▶ _Your task_
A faithful repeat of all the records, with no image kept, is the required answer.

▶ _Recorded information_
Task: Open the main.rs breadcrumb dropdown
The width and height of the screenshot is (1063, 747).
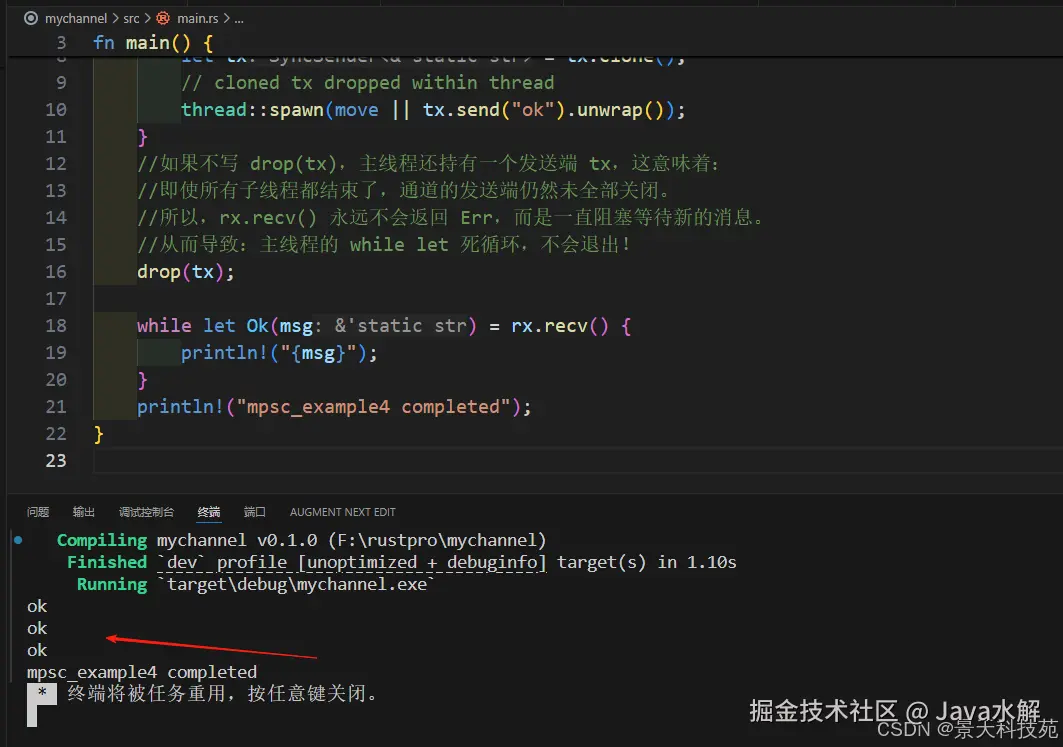Action: [197, 18]
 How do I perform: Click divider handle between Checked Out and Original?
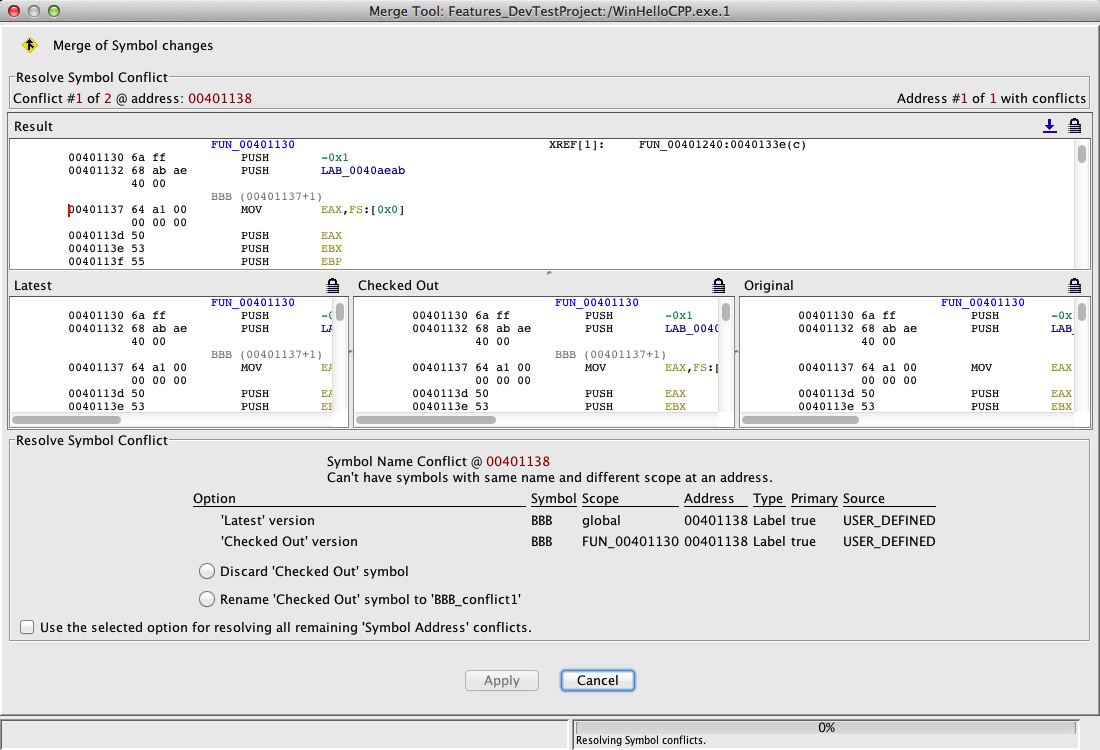click(x=736, y=352)
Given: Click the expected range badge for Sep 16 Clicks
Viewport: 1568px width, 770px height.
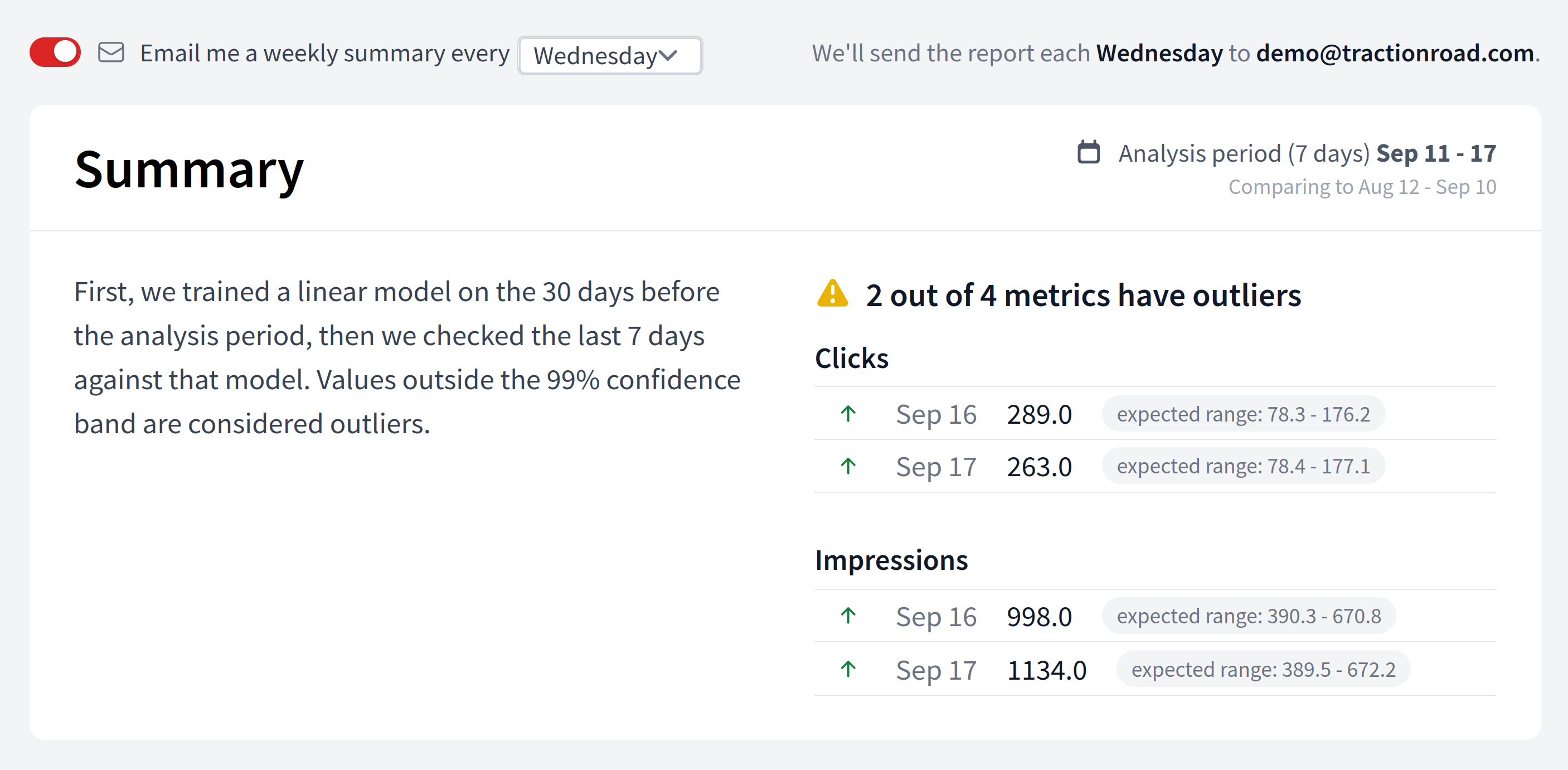Looking at the screenshot, I should coord(1244,414).
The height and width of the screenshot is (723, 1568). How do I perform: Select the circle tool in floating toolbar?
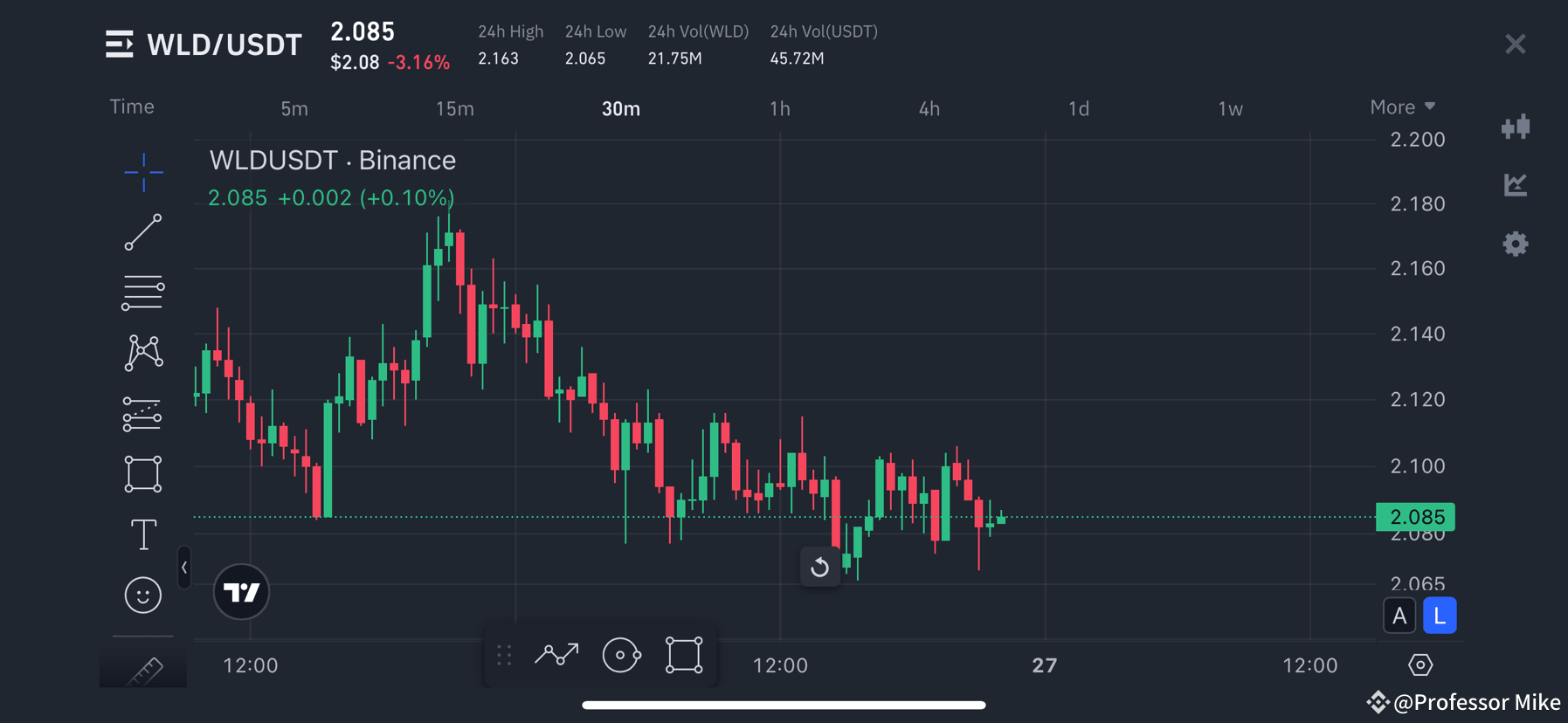pyautogui.click(x=621, y=654)
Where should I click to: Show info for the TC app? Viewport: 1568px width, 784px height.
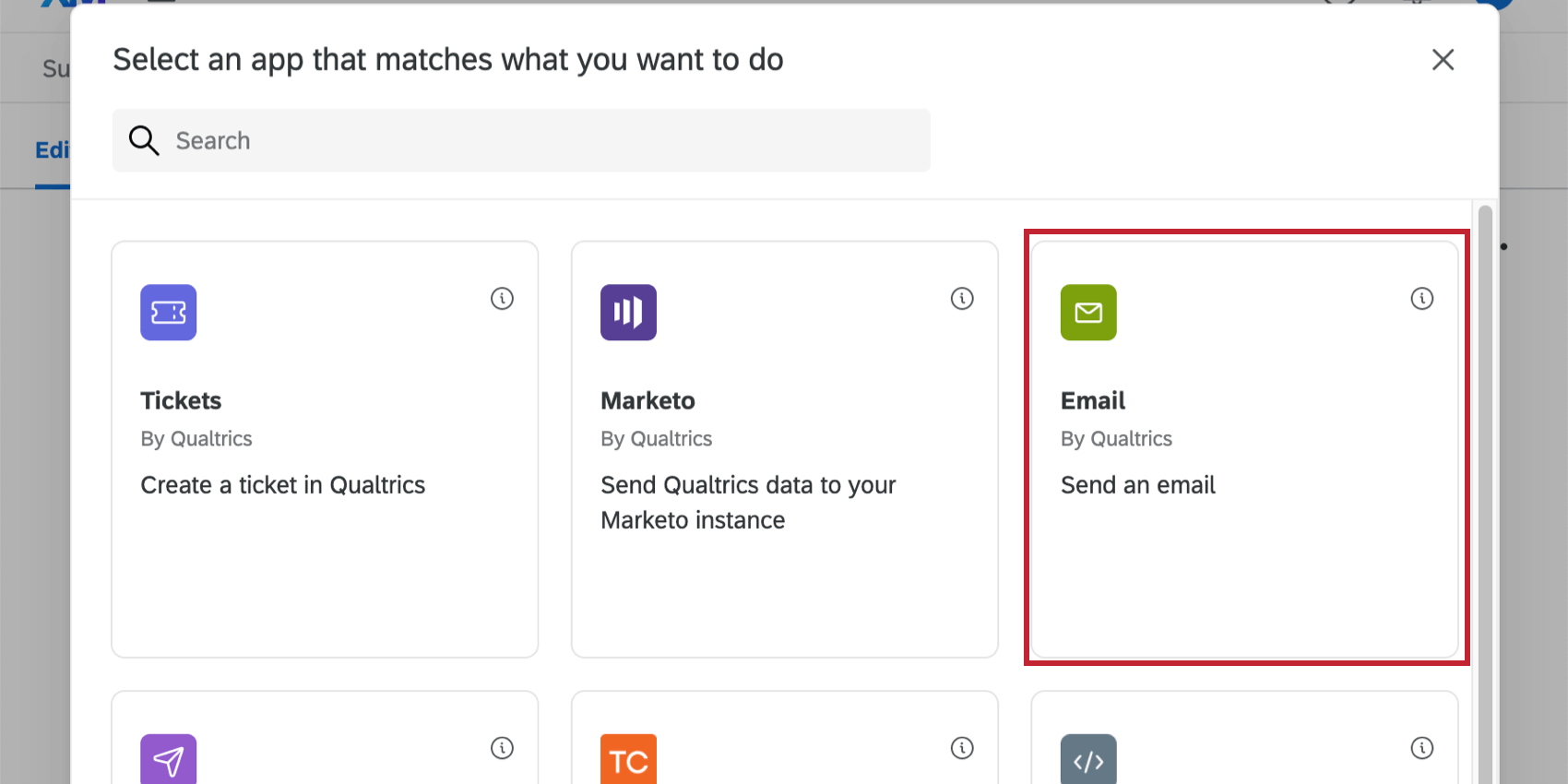(x=962, y=748)
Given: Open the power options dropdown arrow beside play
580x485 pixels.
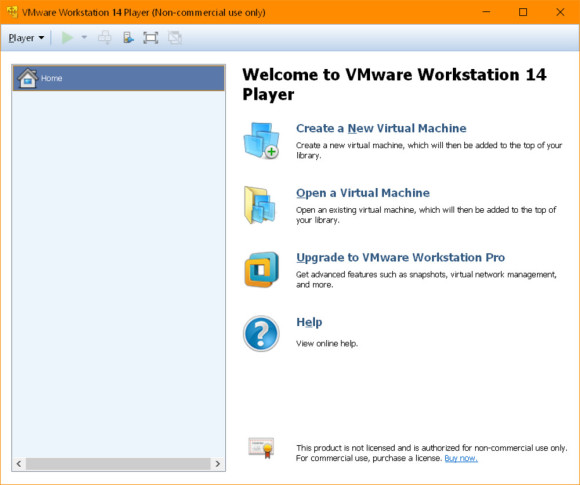Looking at the screenshot, I should click(x=84, y=37).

▶ _Result for this task_
Task: Open the main.rs breadcrumb dropdown
The width and height of the screenshot is (1063, 747).
Action: [197, 18]
 How do I perform: Click divider handle between Checked Out and Original?
click(x=736, y=352)
Given: Click the expected range badge for Sep 16 Clicks
Viewport: 1568px width, 770px height.
Looking at the screenshot, I should coord(1244,414).
The height and width of the screenshot is (723, 1568). How do I perform: Select the circle tool in floating toolbar?
pyautogui.click(x=621, y=654)
Where should I click to: Show info for the TC app? Viewport: 1568px width, 784px height.
(x=962, y=748)
Given: Open the power options dropdown arrow beside play
580x485 pixels.
Looking at the screenshot, I should click(x=84, y=37).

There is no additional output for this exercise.